Documenting the Coming Singularity

Sunday, January 18, 2009

Growing pains - It's the antenna, stupid

Blogger's Note - As we approach the anticipated technological singularity, things are going to change faster and faster. Those who are resistant to change, of which there are many, will either stick with old technology and be somewhat at a disadvantage, or lose their old technology when it just won't work anymore and be pissed. One of the first big examples of this phenomenon is coming up next month: the switch to digital TV. This article is the most straightforward I have yet seen on the looming debacle.

MSNBC - January 13 2009, by Bob Sullivan

Let's review where things stand a little more than one month from DTV-Day -- the day that old-fashioned analog TVs will stop working -- currently set for Feb. 17.

• There's a waiting list for government coupons so people can buy converter boxes so they can continue to watch television on those old TVs. A waiting list! Sounds almost like a breadline. Church groups are actually being enlisted so people with unused coupons can donate them to "needy" TV watchers. Rome fell after just such a coupon shortage.
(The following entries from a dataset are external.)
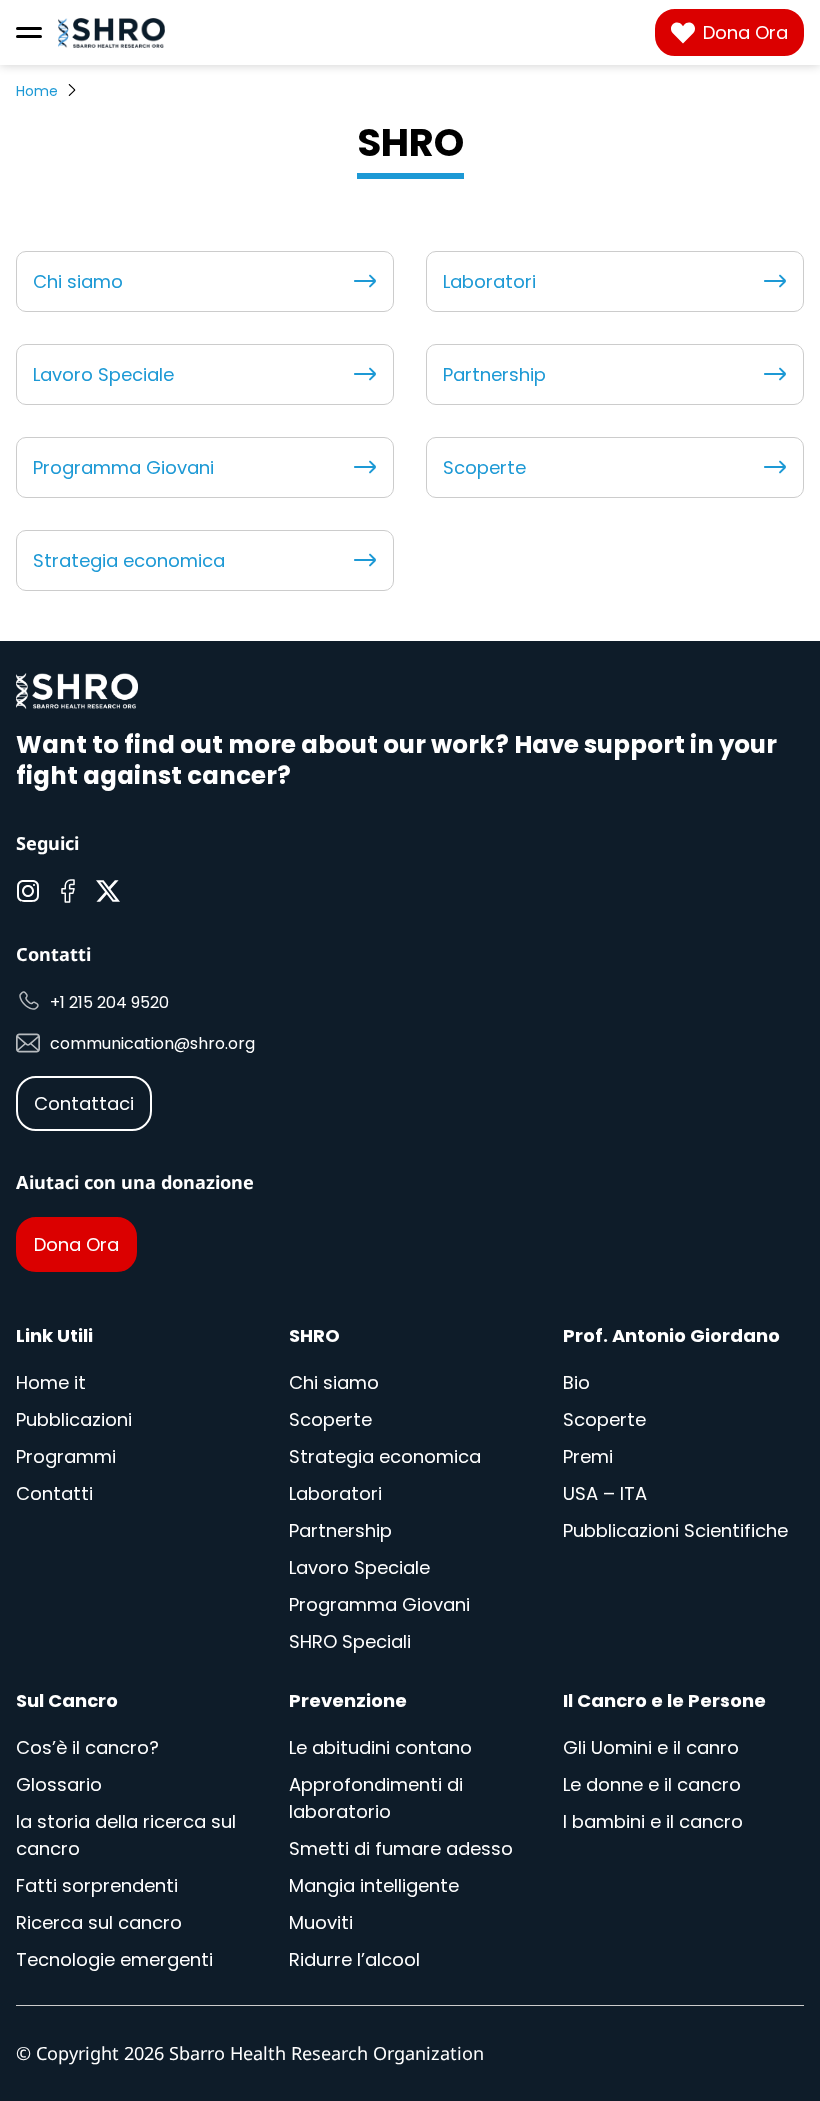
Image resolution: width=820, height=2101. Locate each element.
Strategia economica (129, 560)
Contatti (54, 1493)
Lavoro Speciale (103, 374)
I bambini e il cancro (653, 1821)
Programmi (66, 1456)
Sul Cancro (67, 1700)
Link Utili (54, 1335)
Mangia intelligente (374, 1885)
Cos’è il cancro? (87, 1747)
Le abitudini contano (380, 1747)
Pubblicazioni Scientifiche (675, 1530)
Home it (51, 1382)
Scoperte (484, 467)
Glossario (59, 1784)
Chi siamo (78, 281)
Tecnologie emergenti (114, 1959)
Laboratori (489, 281)
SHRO (314, 1335)
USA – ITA (605, 1493)
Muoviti (321, 1922)
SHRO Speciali (350, 1641)
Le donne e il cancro (652, 1784)
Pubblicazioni (74, 1419)
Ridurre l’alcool (354, 1959)
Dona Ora (745, 32)
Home (37, 91)
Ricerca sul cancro (99, 1922)
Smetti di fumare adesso (401, 1848)
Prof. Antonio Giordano (671, 1335)
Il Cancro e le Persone (664, 1700)
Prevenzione (348, 1700)
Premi (588, 1456)
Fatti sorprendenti (97, 1885)
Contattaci (84, 1103)
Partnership (494, 374)
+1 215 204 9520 (109, 1002)
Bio (576, 1382)
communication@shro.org (152, 1043)
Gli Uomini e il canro (651, 1747)
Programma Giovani (123, 467)
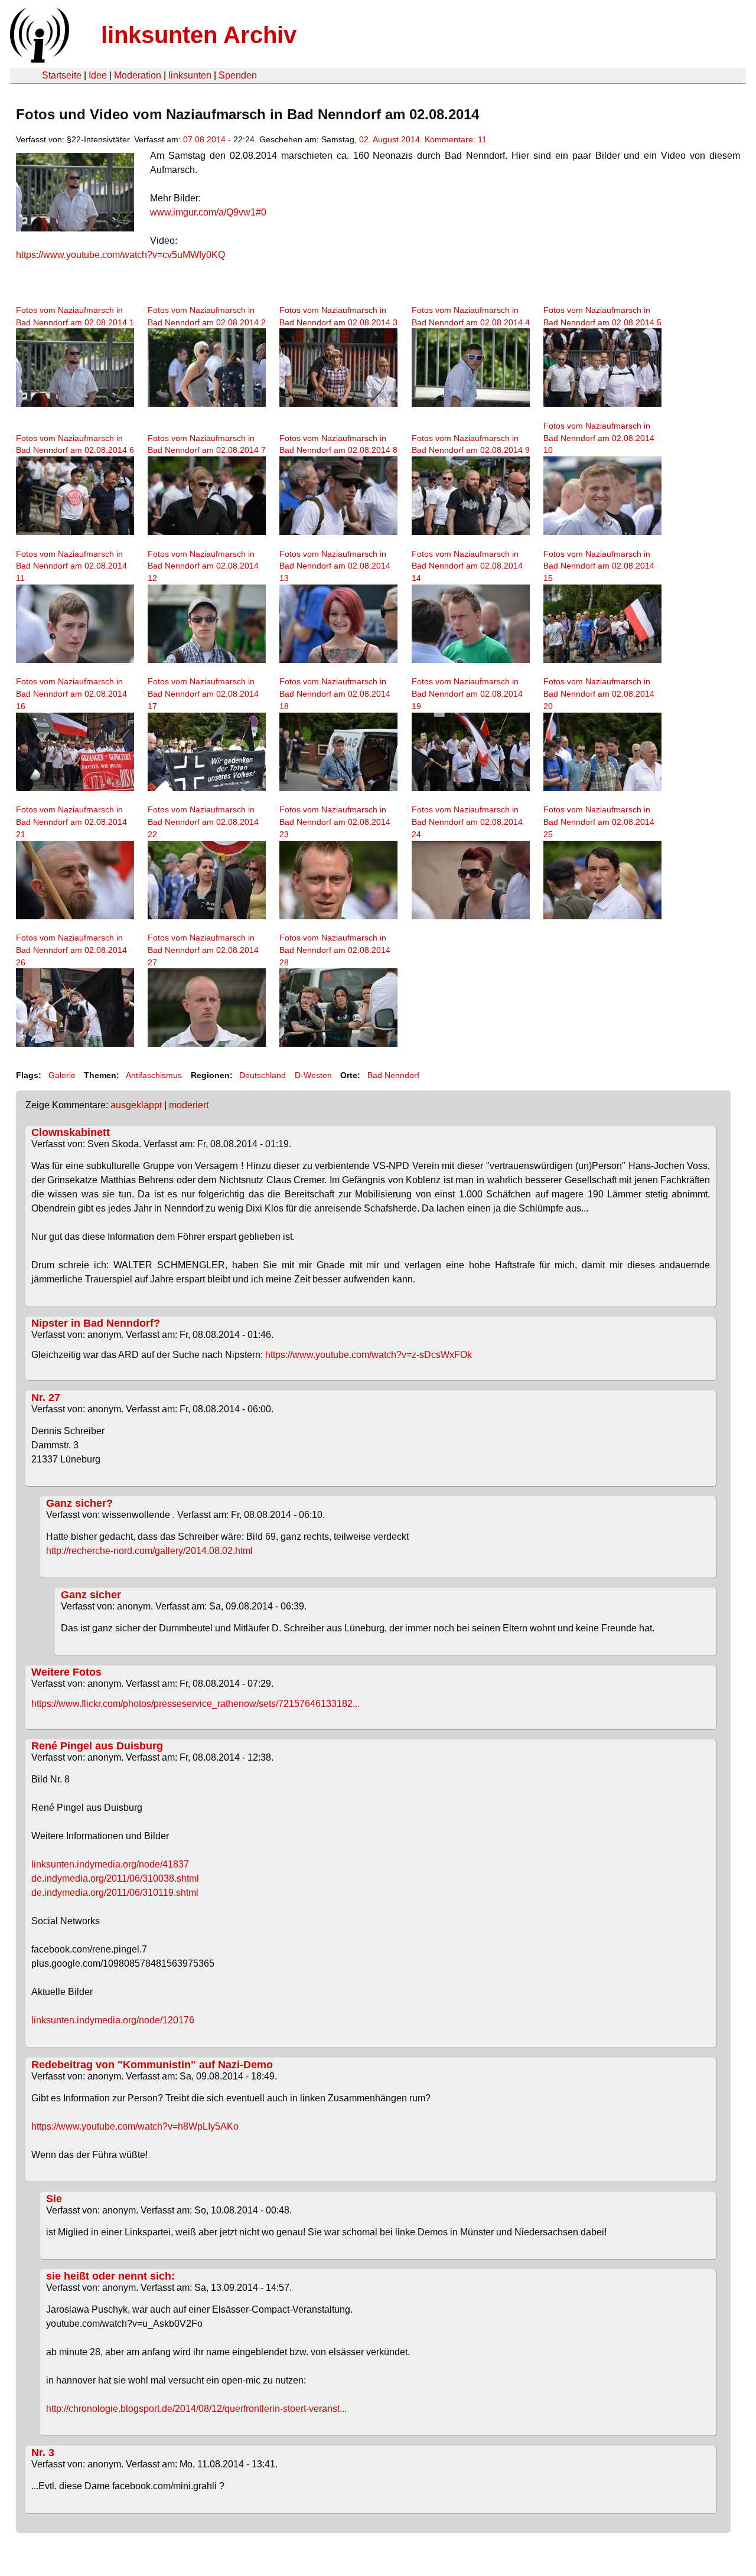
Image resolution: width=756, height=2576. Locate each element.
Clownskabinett (70, 1132)
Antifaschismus (154, 1075)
• The president-elect thinks we need to postpone the event, but the head of the FCC thinks we need to move forward. After all, think of all the posters that have been printed up!
• Electronics stores are making a killing selling $800 TVs to consumers who walk in looking to buy a converter box.
• The cable TV industry has made a killing by using the issue to market its products to confused consumers. Meanwhile, the industry is undergoing its own painful analog-to-digital conversion.
• Despite all the publicity about the conversion -- and more than $1 billion spent on coupons -- tens of millions of viewers are likely to see their televisions turn into bricks on Feb. 17. These will include TV watchers in remote places like rural New Jersey and in dense cities like New York. And there has been virtually no publicity around the “other” issues facing over-the-air TV viewers come DTV-Day, including the fact that even if their TVs and converter boxes work, their antennae won't.

This is why I keep saying that Feb. 17 is the real Y2K. I know those of you with satellite or cable television have been watching this story with bemused detachment, but trust me: You don’t want to be wandering the streets of American cities the day 10 million or 15 million televisions go dark.